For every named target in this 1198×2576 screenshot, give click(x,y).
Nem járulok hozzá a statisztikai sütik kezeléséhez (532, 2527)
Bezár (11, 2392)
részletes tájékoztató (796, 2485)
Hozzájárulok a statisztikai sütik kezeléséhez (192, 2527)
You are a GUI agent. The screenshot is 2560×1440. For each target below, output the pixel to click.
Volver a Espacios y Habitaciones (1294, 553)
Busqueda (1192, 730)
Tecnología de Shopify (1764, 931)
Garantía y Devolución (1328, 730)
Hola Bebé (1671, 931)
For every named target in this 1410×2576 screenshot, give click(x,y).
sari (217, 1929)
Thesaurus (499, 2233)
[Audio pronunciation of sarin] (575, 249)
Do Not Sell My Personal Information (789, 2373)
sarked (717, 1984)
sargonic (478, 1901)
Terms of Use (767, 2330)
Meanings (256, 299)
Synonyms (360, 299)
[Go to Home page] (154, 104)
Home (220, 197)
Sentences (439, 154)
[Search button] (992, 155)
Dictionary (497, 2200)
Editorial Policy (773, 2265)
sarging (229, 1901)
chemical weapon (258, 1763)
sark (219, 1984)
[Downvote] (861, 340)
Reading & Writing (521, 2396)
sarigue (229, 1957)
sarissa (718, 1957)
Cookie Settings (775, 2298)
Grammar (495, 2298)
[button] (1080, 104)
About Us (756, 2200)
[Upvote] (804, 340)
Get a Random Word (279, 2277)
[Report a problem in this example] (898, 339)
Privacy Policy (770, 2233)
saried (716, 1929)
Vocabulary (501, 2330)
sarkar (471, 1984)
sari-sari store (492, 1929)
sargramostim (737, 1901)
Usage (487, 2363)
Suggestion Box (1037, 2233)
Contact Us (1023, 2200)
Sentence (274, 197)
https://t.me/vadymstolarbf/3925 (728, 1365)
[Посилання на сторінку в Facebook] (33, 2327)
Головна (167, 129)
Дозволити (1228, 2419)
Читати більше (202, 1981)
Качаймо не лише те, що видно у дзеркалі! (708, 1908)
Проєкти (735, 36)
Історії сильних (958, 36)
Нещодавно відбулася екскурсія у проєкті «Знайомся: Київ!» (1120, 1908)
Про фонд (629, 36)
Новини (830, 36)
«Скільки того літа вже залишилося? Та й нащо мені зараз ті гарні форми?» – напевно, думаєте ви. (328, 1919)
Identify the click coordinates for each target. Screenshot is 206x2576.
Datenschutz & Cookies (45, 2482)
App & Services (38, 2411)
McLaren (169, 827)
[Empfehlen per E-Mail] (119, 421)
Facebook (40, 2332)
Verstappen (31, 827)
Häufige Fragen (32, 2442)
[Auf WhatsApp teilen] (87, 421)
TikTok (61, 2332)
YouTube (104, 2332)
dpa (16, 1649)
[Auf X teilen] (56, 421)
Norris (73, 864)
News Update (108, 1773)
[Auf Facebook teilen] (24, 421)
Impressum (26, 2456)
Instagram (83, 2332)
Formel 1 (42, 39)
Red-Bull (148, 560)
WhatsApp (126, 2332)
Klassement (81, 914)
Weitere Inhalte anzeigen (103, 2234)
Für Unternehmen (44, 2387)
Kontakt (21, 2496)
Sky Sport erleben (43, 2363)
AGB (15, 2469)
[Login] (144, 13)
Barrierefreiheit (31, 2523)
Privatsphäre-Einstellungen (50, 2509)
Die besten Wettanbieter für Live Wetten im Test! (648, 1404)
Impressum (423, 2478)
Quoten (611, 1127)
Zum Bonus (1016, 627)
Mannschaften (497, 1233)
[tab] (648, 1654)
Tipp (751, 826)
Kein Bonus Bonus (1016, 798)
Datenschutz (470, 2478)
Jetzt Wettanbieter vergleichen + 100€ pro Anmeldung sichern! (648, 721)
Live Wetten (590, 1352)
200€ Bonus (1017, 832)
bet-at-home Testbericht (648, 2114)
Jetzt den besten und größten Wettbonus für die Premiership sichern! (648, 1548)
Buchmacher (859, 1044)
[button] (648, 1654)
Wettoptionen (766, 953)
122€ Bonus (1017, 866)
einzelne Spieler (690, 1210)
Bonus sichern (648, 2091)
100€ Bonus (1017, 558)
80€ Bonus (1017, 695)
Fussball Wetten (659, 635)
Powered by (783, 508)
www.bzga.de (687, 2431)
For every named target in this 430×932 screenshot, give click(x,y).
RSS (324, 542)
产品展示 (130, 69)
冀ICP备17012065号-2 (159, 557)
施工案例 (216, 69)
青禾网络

__________________________________________________

How to complete this task =
Copy the lines from the entries above in which the word "Wetten" appears.

Response to this task =
Die besten Wettanbieter für Live Wetten im Test! (648, 1404)
Live Wetten (590, 1352)
Fussball Wetten (659, 635)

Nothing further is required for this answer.